「PS2、勝利宣言 ~ソニーの事情~」Part4
「避けられない戦い」

『過去、最も厳しい決算だった』(2002年6月6日 日本経済新聞)。ソニーの徳中副社長は前期、2002年3月期を振り返ってこう語ったという。ソニーの中核事業、エレクトロニクス部門が赤字に陥ったことを受けての発言だが、なんとか黒字を維持したのはゲーム部門が大幅な利益を稼いだからだ。

しかし、いくら好調なゲーム部門であっても、その内部では相当な焦りを感じているようだ。それは、ゲーム機戦争を早めに終わらすことで、ゲームなどのコンテンツを事業の軸にしたソニーグループの未来像を安泰なものしなければならないからだ。平井氏による「ゲーム機戦争終結宣言」はそれを証明しているのだろう。

そのための第一歩としてPS2の値下げを敢行したが、逆に価格競争を引き起こしてしまい他社のハードの普及を促すという結果に終わってしまった。価格面での勝負は、ソニーにとって裏目に出てしまったのだ。結局、ゲーム機戦争は言葉と価格以外のもので決着をつけるしかない。そのひとつとして、オンラインゲーム市場での勝負がある。

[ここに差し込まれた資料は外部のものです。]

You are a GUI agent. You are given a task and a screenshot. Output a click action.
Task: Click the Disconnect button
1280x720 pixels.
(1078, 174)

現在は、オンラインゲーム市場でのPS2の位置は限りなく他のハードと同じレベルにあるが、もし同市場で優位な立場に立てば、Xboxとの競争には勝てるだろう。なぜなら、Xboxの一番の強みはオンライン機能が備わっている所だからだ。その強みを挫くことができればPS2の魅力にXboxは適わない。だが、勝敗はそんなに簡単に決しないだろう。マイクロソフトは勝つまでゲーム機戦争をやる気なのだ。マイクロソフトの本気の具合は、今後五年間に20億ドル(約2500億円)を投入すると発表していることでも分かる。本気になったマイクロソフトはソニーにとって手強い相手になるはずだ。

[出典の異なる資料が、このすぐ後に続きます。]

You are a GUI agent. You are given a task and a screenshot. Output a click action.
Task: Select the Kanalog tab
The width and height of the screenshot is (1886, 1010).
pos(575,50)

同じくGCを抱える任天堂との勝負も容易に決まるわけがない。任天堂は低年齢層に根強いファンを持っている。そのため、勝負をするのはオンラインゲーム市場以外のもの、はっきり言えばソフトの質と量で戦わなければならない。だが、彼らに受けるゲームを作るのは任天堂の方が一枚上手だ。だからこそ、PS1の時代でも彼らを切崩せなかったのだ。任天堂が2002年3月期に過去最高の利益を挙げたのは、そんな老舗の底力を見せつけたと言える。PS2で圧倒的優位に立つソニーグループの決算が悪く、逆に追いかける立場の任天堂が過去最高の決算を出しているのだから、何とも皮肉な話だ。

結局、平井発言によってゲーム機戦争が終わることは無いだろう。逆に、まだまだ続く可能性が非常に高い。勝利宣言程度では、他社はびくともしないのだ。反対に、ソニーグループの焦りが感じられた、身内からの勝利宣言ではなかっただろうか。